Un cadre réglementaire émerge
Autre contrainte -surtout pour les entreprises européennes, suivant un nouveau règlement applicable à partir de 2018- est l’obligation d’informer les clients en cas de vol de données personnelles. Selon la taille de la société, les frais de notification (entre 50 et 150 euros par client) peuvent atteindre des sommes astronomiques. Au Maroc, le cadre réglementaire est encore à sa phase de balbutiements. Les lois les plus connues sont la loi 07-03 complétant le Code pénal en ce qui condamne l’accès non autorisé ou frauduleux à un système d’information ou encore la loi 09-08 qui concerne la confidentialité et la sécurité des données personnelles ainsi que le respect de la finalité des données collectées. Inspirée de la loi française, «Informatique et Libertés», la loi 09-08 a eu le mérite d’introduire dans le paysage juridique marocain, et pour la première fois, un ensemble de dispositions légales relatives à la protection des données personnelles. 


Ali EL Azzouzi
Directeur général de Dataprotect 

Que cela soit Maroc 2013 ou Maroc 2020, la confiance numérique a toujours été un axe fondamental. Des lois ont été promulguées et des institutions ont été créées certes. Mais, il reste toujours du travail à engager. En effet, la cybersécurité est adressée aujourd’hui plus d’un point de vue défensif que d’un point de vue axe de différentiation…. Nous avons besoin d’un écosystème national fort capable non seulement d’adresser dans les règles de l’art les besoins locaux, mais aussi de s’exporter et de rayonner à l’international. De ce point de vue, le gouvernement gagnera à encourager et à promouvoir l’émergence d’un tel écosystème. C’est pour nous une question de souveraineté nationale».


La DGSSI veille au grain

La Direction générale de la sécurité des systèmes d’information (DGSSI) -à travers son centre de veille, de détection et de réponse aux attaques informatiques, le maCERT- attire régulièrement l’attention sur les dangers que représentent les intrusions informatiques.
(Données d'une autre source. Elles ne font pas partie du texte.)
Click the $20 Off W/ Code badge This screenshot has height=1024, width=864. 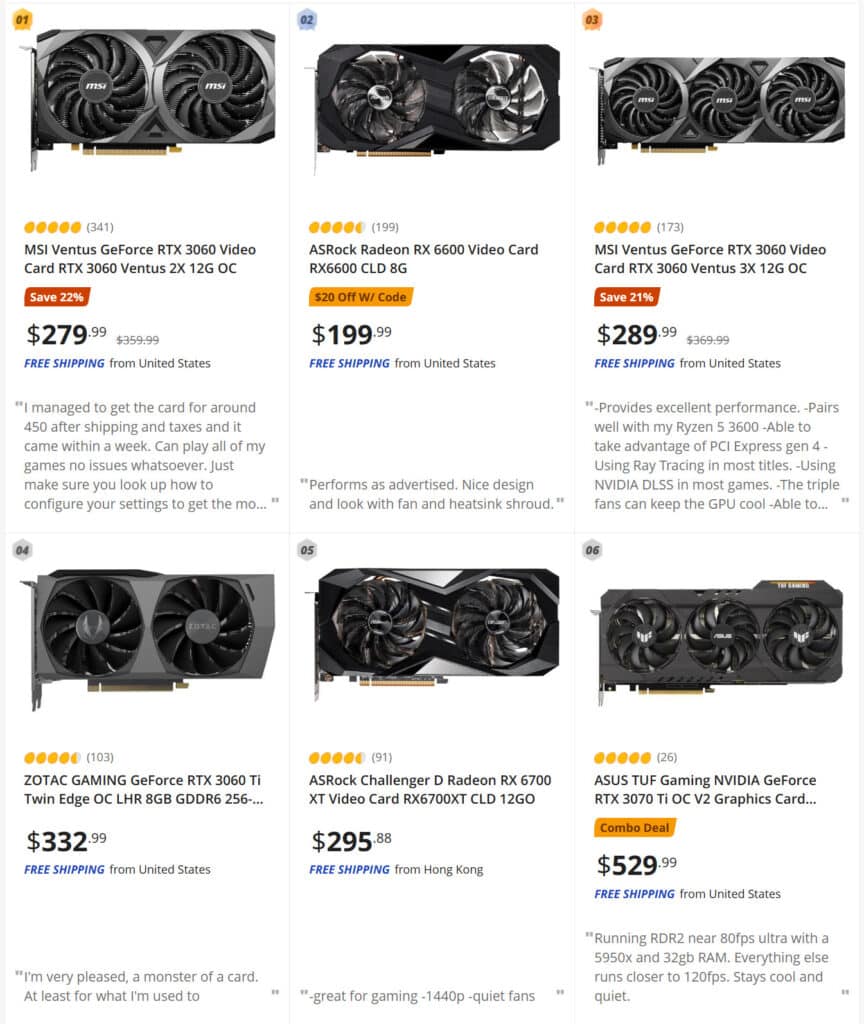point(360,297)
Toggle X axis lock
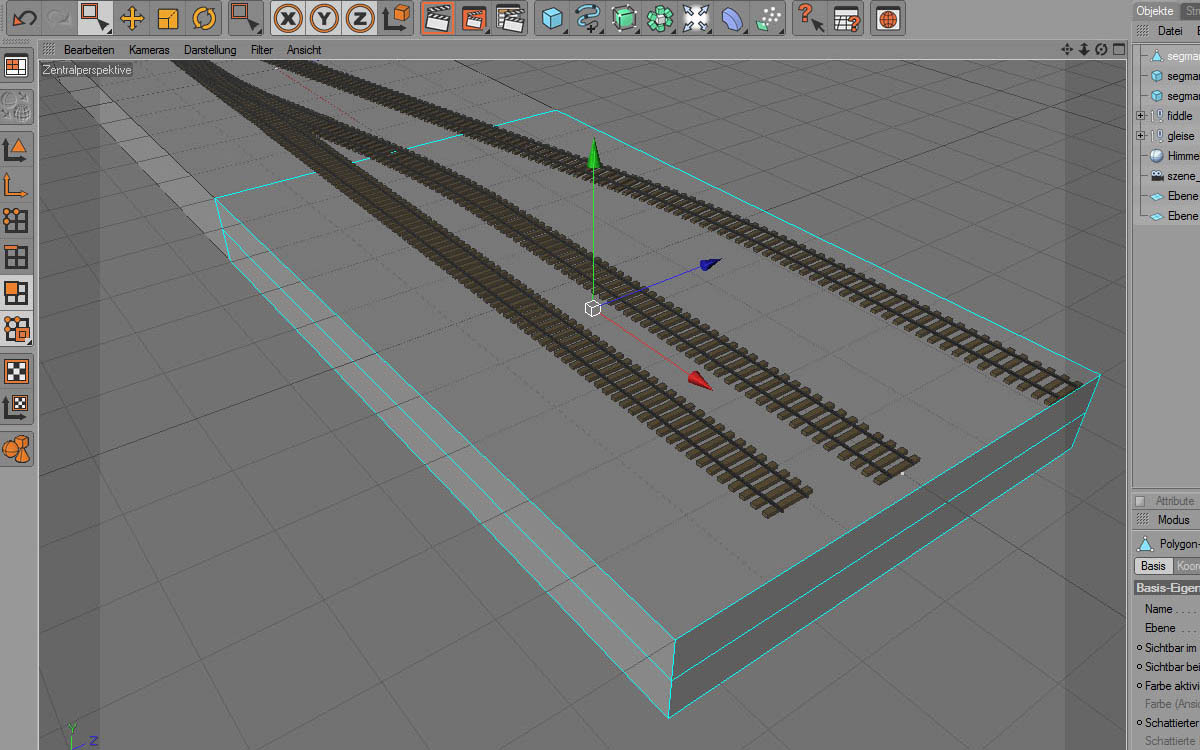This screenshot has width=1200, height=750. pos(289,18)
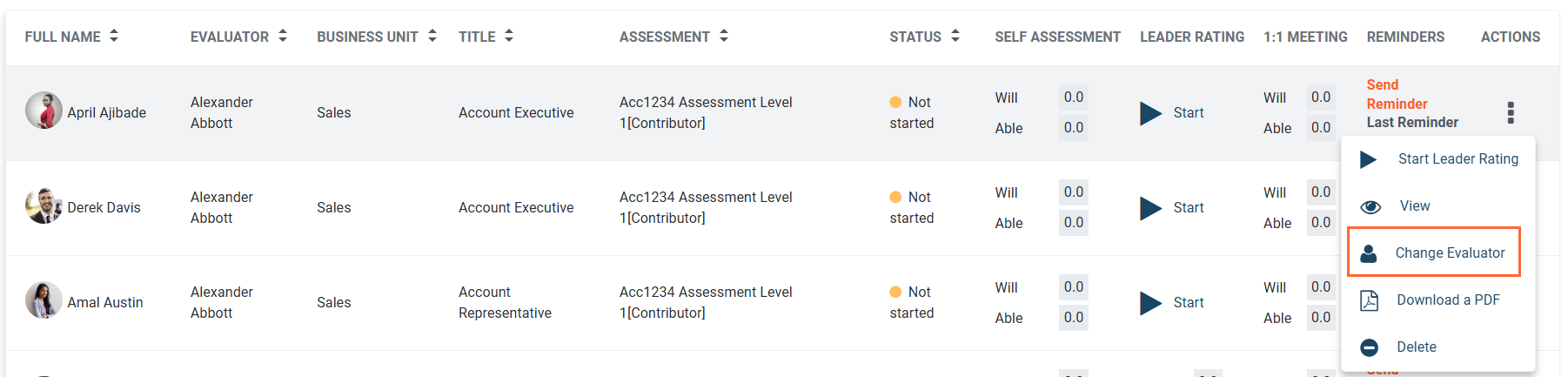
Task: Click the PDF file icon in the menu
Action: (1370, 300)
Parmi ses principales missions : le maintien de la veille, la formation, la sensibilisation, le conseil…La direction a, justement, dès les premiers signes du NotPetya, diffusé un bulletin d’information rappelant les recommandations de protection déjà publiées lors de l’attaque WannaCry. Un travail de longue haleine, même si pour certains experts, la DGSSI se suffit de publier ces quelques notes, et se mure, la plupart du temps, dans son silence. «À mon sens, cette direction doit communiquer davantage sur ses prérogatives ou missions afin de sensibiliser davantage les professionnels, mais aussi le grand public». Or pour El Azzouzi, «la DGSSI, fait un travail remarquable en termes de veille, de réponse aux incidents et de sensibilisation, mais ne peut à elle seule répondre à toutes les problématiques de sécurité à l’échelle nationale».